As a supporter of President Franklin D. Roosevelt, Hillman served on the National Recovery Administration’s Labor Advisory Board from 1933 to 1936 and on the National Industrial Recovery Board. In such capacity, he prodded the government into accepting greater responsibility in the lives of American laborers. For example, he participated in writing the 1935 Wagner Act, which secured collective bargaining rights for workers and also called for the passage of the Fair Labor Standards Act, which established regulations concerning workday-length and minimum wages. In 1937, Hillman helped found the Congress of Industrial Organizations (CIO) with John L. Lewis; in this position Hillman fostered political initiatives by rallying laborers throughout the country. He remained one of FDR’s labor advisers, serving as the associate director of the Office of Production Management in 1941 and becoming a member of the labor division of the War Production Board in 1942. In the postwar years, Hillman helped establish the World Federation of Trade Unions, which aimed to help rebuild Europe.

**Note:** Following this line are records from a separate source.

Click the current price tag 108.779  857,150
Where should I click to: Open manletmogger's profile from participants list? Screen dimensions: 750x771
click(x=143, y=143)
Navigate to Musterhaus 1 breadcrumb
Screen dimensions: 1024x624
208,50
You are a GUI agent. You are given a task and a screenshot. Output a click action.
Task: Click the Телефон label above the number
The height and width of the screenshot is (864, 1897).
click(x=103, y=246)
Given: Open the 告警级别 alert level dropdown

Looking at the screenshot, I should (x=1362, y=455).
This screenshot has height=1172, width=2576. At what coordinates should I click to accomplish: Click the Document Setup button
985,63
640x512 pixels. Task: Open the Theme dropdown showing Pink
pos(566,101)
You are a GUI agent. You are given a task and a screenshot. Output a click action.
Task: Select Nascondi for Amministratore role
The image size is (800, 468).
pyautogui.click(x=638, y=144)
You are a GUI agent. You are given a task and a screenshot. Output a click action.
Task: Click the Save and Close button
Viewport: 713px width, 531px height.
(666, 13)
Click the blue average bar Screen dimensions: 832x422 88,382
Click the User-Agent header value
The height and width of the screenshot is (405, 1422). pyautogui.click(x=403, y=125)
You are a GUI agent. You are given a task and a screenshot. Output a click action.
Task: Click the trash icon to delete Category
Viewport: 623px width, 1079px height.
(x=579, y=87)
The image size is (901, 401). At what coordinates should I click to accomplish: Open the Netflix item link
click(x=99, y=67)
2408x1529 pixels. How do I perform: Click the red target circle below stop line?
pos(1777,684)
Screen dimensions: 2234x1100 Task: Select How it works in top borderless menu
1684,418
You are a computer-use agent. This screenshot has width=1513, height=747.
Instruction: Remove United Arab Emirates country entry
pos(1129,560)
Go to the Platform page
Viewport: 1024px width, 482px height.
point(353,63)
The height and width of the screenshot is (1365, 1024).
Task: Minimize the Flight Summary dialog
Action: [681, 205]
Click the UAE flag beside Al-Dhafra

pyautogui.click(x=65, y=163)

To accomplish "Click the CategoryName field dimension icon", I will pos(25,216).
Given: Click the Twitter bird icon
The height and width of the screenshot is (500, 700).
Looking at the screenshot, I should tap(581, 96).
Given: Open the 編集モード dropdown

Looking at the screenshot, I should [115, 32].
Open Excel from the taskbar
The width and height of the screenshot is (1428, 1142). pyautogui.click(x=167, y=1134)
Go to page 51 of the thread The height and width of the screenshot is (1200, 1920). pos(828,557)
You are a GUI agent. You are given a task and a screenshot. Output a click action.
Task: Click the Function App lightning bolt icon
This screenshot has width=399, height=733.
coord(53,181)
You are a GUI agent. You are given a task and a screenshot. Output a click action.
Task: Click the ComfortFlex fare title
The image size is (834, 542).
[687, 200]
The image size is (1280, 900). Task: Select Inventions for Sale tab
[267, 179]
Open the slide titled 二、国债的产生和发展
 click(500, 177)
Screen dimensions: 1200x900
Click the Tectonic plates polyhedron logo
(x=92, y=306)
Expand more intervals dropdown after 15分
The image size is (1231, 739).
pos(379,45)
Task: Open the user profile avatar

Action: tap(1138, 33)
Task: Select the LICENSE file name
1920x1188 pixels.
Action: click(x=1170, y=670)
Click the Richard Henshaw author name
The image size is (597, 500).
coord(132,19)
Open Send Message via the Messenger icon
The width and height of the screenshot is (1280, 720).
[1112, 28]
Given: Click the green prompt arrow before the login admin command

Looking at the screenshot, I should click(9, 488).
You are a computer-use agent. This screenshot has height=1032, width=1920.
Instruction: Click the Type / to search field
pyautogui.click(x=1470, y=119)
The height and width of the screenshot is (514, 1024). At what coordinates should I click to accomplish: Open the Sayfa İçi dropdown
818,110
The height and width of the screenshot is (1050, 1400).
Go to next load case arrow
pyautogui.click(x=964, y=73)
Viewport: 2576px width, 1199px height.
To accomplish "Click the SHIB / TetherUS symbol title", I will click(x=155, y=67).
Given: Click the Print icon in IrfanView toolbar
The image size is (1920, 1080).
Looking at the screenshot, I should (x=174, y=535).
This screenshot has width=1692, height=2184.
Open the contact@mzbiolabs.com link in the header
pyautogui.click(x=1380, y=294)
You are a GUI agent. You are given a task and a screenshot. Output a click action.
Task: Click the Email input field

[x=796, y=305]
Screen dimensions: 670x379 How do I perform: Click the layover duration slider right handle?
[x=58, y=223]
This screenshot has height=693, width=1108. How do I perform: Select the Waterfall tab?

Hillman died of a heart attack, his fourth, on July 10, 1946, on Long Island, New York, leaving behind his wife Bessie and daughters Selma and Philoine. Although Hillman never returned to Orthodox Jewish practices, he considered himself Jewish, both culturally and politically. He followed the philosophy of Reform Rabbi Stephen S. Wise, who ultimately led kaddish at Hillman’s funeral.
Significance
Hillman is known for his contributions to union activism. He was an effective and pragmatic mediator between labor and management. In his early career, he helped to establish use of impartial arbiters as a standard practice in labor-management negotiations. As a union organizer, he successfully united various ethnic labor groups. As a political consultant, he encouraged the federal adoption of regulations, which he believed promoted fair labor practices. Hillman believed that the government ought to manage the relationship between businesses and society. His moderating and practical stance enabled him to effectively negotiate between conflicting parties, ultimately allowing him to advance the rights of workers.
Bibliography
Epstein, Melech. Profiles of Eleven. Detroit, Mich.: Wayne State University Press, 1965. Biographical sketch of Hillman as an immigrant and a labor leader.
Fraser, Steven. Labor Will Rule: Sidney Hillman and the Rise of American Labor. Ithaca, N.Y.: Cornell University Press, 1993. A thorough text that focuses on the details of Hillman’s professional career, from his time in Lithuania through his death in New York.
Gould, Jean. Sidney Hillman: Great American. Boston: Houghton Mifflin, 1952. A detailed account of Hillman’s personal life.
Josephson, Matthew. Sidney Hillman, Statesman of American Labor. New York: Doubleday, 1952. A biography of Hillman, which traces his life in tandem with the evolution of American industry.
Soule, George Henry. Sidney Hillman: Labor Statesman. New York: Macmillan, 1939. Early Hillman biography, detailing his participation in various labor organizations.